8.6 Content-Addressable Prompt Store

For sensitive transcripts that shouldn't live in Git history, v4 defines a protocol for external storage:

{
  "prompts": {
    "a1b2c3d4e5f67890": {
      "agent_id": { "tool": "cursor", "model": "claude-sonnet-4-20250514", "id": "..." },
      "messages": { "$ref": "cas://sha256:abc123.../messages" },
      "summary": "User requested auth implementation. AI created JWT middleware."
    }
  }
}

The $ref field indicates content stored externally. Supported schemes:

  • cas://sha256:<hash>/<path> - Content-addressable store (implementation-defined)
  • file://<path> - Local file reference (RESTRICTED - see Security)
  • https://<url> - Remote HTTPS endpoint (RESTRICTED - see Security)

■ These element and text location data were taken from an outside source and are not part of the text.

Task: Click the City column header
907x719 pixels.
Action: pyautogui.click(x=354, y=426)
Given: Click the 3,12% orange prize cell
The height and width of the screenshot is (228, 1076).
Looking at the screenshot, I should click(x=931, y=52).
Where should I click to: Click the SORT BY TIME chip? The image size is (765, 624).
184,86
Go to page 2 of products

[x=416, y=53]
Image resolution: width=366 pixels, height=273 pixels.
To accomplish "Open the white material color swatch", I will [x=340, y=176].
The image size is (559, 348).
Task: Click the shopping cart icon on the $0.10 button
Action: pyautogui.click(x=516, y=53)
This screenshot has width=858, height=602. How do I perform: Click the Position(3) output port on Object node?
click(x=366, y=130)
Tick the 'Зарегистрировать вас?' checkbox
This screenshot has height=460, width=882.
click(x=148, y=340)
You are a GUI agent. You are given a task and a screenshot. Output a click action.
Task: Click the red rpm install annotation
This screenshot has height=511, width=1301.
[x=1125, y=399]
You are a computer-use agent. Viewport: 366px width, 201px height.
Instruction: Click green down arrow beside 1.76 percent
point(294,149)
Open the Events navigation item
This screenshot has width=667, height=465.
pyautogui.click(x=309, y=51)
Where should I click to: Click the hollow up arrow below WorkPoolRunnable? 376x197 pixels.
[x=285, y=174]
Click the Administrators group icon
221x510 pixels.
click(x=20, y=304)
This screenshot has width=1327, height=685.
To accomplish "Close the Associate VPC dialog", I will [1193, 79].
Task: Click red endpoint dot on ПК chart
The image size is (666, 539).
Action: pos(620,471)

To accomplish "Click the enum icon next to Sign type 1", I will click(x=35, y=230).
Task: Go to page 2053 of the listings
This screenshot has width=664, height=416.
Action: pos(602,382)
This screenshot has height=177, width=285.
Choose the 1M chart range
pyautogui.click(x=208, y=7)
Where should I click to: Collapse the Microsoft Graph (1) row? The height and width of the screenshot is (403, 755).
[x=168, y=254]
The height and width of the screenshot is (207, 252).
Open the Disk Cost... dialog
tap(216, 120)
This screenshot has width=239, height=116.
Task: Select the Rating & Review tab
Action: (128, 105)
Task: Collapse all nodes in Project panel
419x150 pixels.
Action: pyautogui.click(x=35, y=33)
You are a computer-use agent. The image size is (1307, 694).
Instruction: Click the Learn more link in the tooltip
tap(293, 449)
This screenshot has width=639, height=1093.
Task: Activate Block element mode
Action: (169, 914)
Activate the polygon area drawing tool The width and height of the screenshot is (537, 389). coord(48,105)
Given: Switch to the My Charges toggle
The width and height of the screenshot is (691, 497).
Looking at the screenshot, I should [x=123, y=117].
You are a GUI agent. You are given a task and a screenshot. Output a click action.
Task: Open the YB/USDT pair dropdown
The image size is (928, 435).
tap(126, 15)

Security restrictions for $ref resolution (see also §11.3):

Scheme Default Flag to enable
cas:// Allowed (local CAS only) N/A
file:// BLOCKED --allow-file-refs (restricted to repo)
https:// BLOCKED --allow-network-refs
http:// BLOCKED Not supported (no flag)

jj-ai stores the reference in .jj/ai/notes/ and resolves on read. For jj-ai sync --to-git:

  • Default: Inline messages if small (<10KB), else use $ref with summary
  • --inline-transcripts: Always inline (may bloat notes)
  • --strip-transcripts: Only include summary, drop messages entirely

8.7 Removed Fields

v4 removes per-session statistics that can be computed on-demand via jj-ai diff or git-ai diff:

  • total_additions
  • total_deletions
  • accepted_lines
  • overridden_lines

Calculating on-demand is faster and more accurate than maintaining stale counters.

8.8 Forked Threads

When a conversation branches (e.g., user backtracks and tries a different approach), v4 tracks thread lineage:

{
  "prompts": {
    "thread-main-abc": {
      "agent_id": { ... },
      "forked_from": null,
      "fork_point_message_idx": null,
      "messages": [...]
    },
    "thread-alt-xyz": {
      "agent_id": { ... },
      "forked_from": "thread-main-abc",
      "fork_point_message_idx": 5,
      "messages": [...]
    }
  }
}

This enables tools to visualize conversation evolution and understand why code changed direction.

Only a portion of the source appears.